Di Raffaele Natalucci (Roma)
Quest’estate il Campus di Siracusa ha offerto a
decine di giovani, provenienti da tutta Italia, la possibilità di vivere
un’esperienza di fraternità stando a contatto con gli ultimi: dai bambini di un
quartiere di periferia ai minori migranti ospitati nel centro di prima
accoglienza di Priolo.
Illuminanti sono state le parole di un professore di
educazione fisica: “L’insegnante ha senso se ha davanti studenti ai quali la
società non consente di esprimersi”; oppure quelle dell’ex sindaco di Siracusa “La
fraternità non è buonismo ma una categoria politica, per mezzo della quale è
possibile superare i conflitti identitari”.

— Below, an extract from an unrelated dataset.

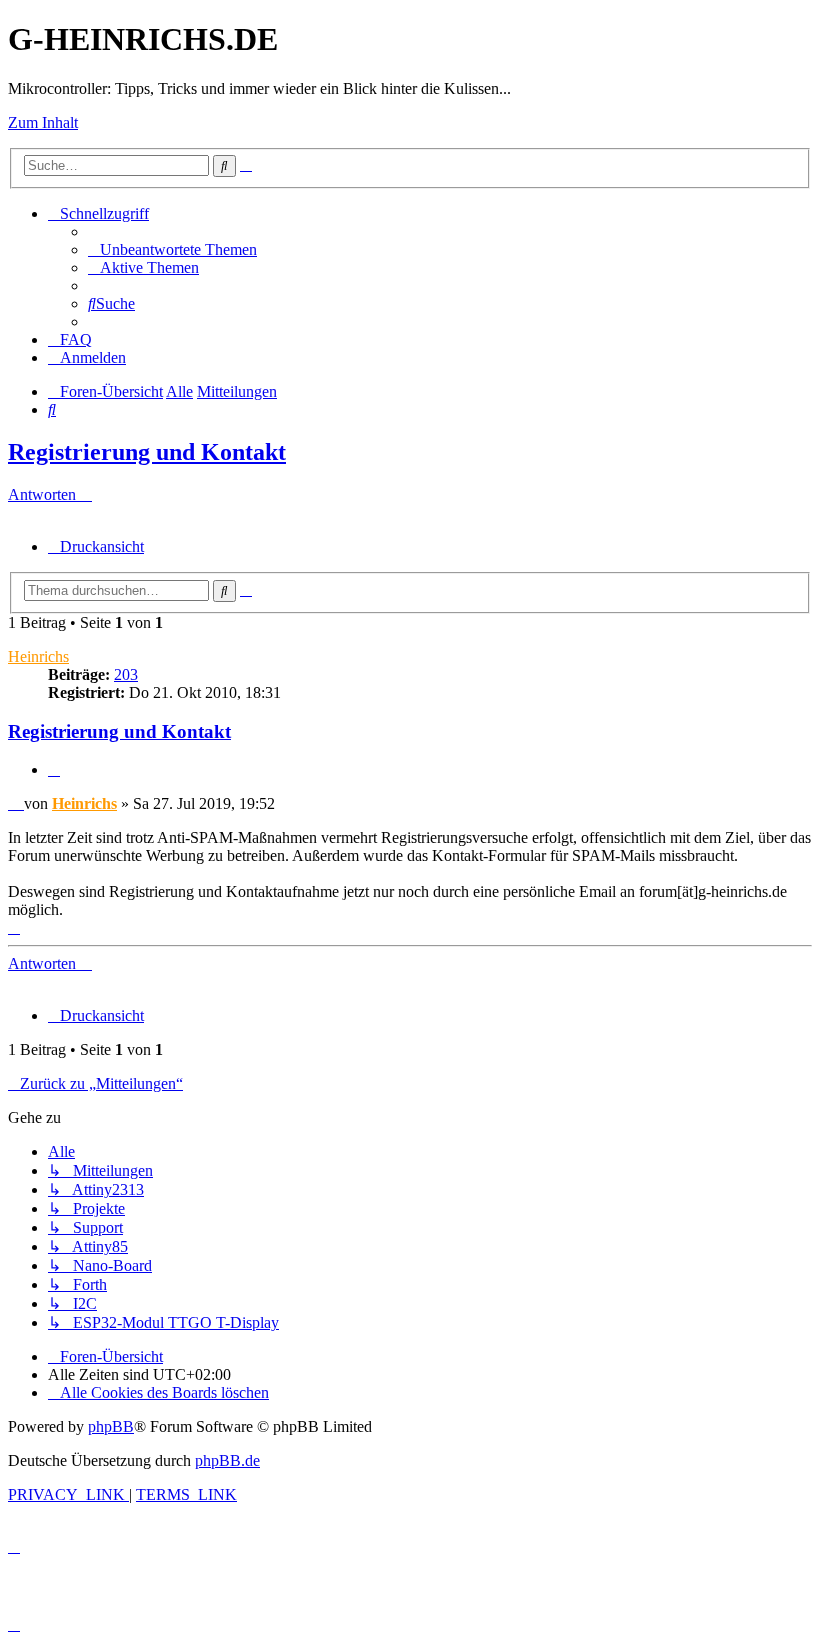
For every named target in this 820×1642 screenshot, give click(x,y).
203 (126, 674)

Le attività di workshop svolte a contatto con i
bambini sono state un’occasione per conoscere contraddizioni e ferite più o
meno profonde, ad esempio figli di genitori in carcere o parenti coinvolti di
recente in scontri a fuoco. Accanto a questa realtà traspare dagli abbracci,
dall’aggressività e dalle provocazioni dei bambini un costante bisogno di punti
di riferimento e di persone fidate: in sostanza una continua ricerca di
affetto. L’esperienza vissuta con loro ha spinto noi animatori a conoscerci e a
mettere in comune le nostre capacità, attitudini e interessi, amplificandoli al
massimo.
Ciò che rimane dopo la visita al centro
d’accoglienza di Priolo è il rapporto umano e il legame forte, stretto con i
migranti. Parlare con giovani
provenienti da paesi africani o dal Medio Oriente ci ha consentito di spostare
in avanti e di aprire i nostri orizzonti: è stato un conoscersi e un
riconoscersi sperimentando un’affinità di speranze e di visioni del mondo! Come
nel caso di alcuni giovani provenienti dal Gambia con i quali ci siamo sentiti
di scommettere sulla possibilità di costruire un futuro in Italia; al momento
di salutarci le parole “buona fortuna” e gli abbracci esprimevano tutto il
calore di una famiglia.
Assistendo allo spettacolo in cui i bambini hanno
espresso e messo in scena il lavoro svolto nei workshop e guardando la sala
gremita di bambini e genitori ho capito
di aver appena vissuto la più forte esperienza di “antimafia” possibile.
Le immagini che descrivono più
realisticamente l’esperienza del campus e la crescita che ne è scaturita, sono
quelle realizzate dai bambini del laboratorio di pittura: nei ritratti e nei
paesaggi inizialmente il colore dominante era il nero(significativo che un
disegno raffigurava una chiesa circondata dai rovi). Nei giorni successivi qualcosa è cambiato!
Un bambino descrivendo il suo disegno racconta: “La
foglia che vola via dal ramo è la mia libertà”!
In poco tempo abbiamo visto che i rovi hanno
lasciato il posto alle rose e il buio ha fatto spazio al sole!